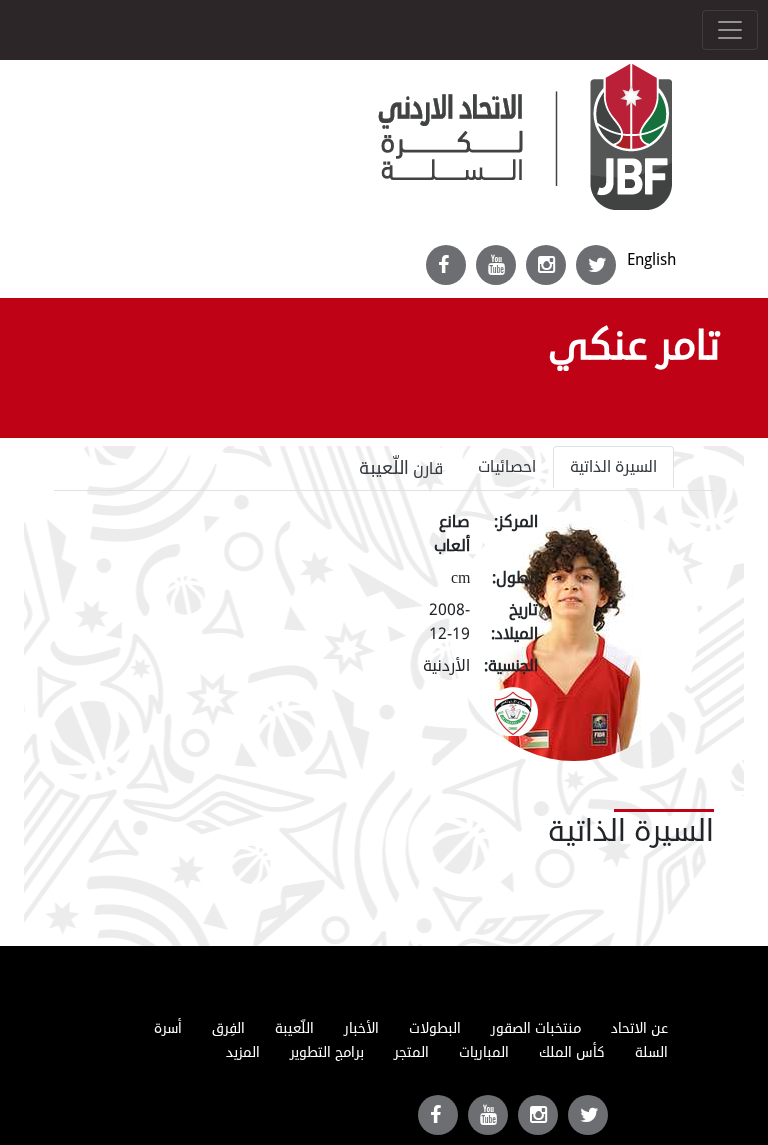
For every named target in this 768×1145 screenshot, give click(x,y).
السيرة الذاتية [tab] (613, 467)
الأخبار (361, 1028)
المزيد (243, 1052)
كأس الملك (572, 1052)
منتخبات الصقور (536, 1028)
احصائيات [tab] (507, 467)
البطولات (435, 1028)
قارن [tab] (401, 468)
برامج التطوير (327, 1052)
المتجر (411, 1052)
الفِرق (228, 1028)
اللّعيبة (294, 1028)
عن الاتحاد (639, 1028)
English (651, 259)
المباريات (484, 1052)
═══
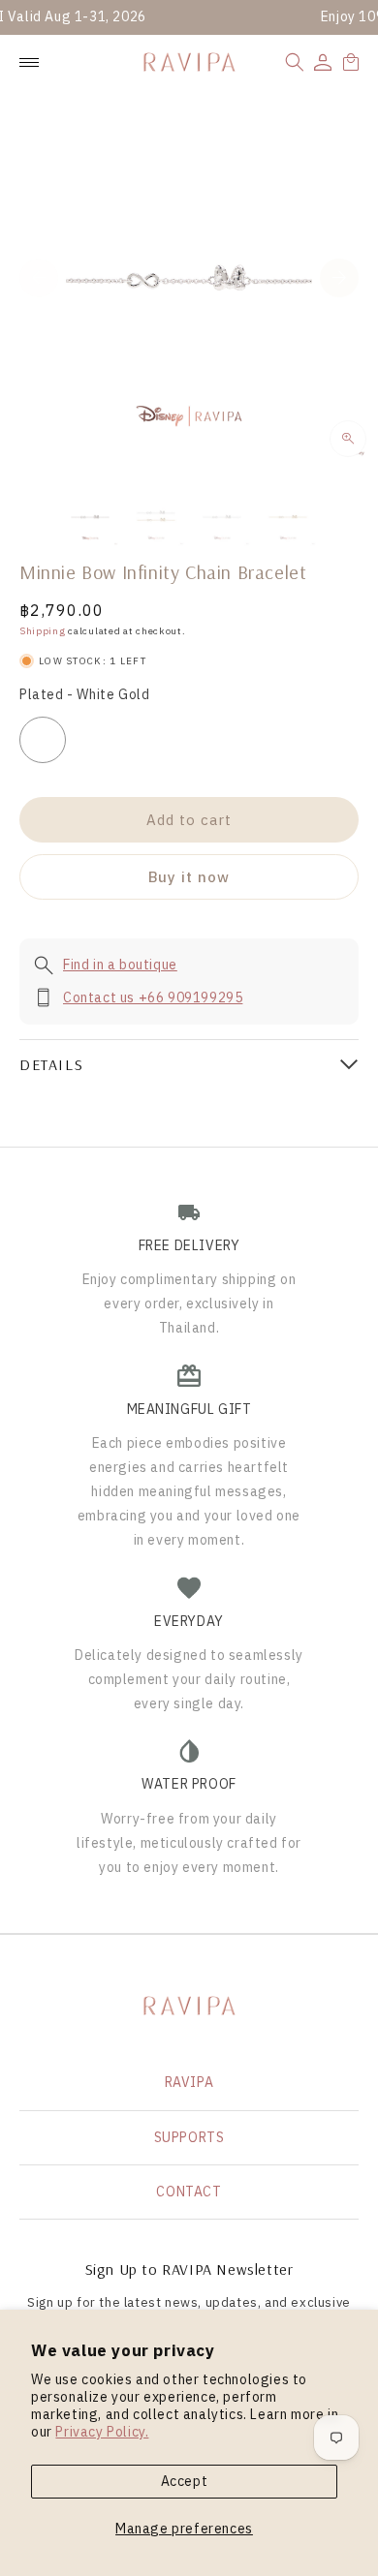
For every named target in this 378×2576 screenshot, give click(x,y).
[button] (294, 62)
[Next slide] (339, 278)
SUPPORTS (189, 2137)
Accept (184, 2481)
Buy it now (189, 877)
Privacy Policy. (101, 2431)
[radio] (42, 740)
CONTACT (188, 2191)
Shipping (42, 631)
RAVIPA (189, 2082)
═══
What is needed:
All lines in the entries above that hold the word "named" need to be copied.

Exercise output:
For every named target in this 768×1145 screenshot, give click(x,y).
For every named target in this 378×2576 screenshot, give click(x,y).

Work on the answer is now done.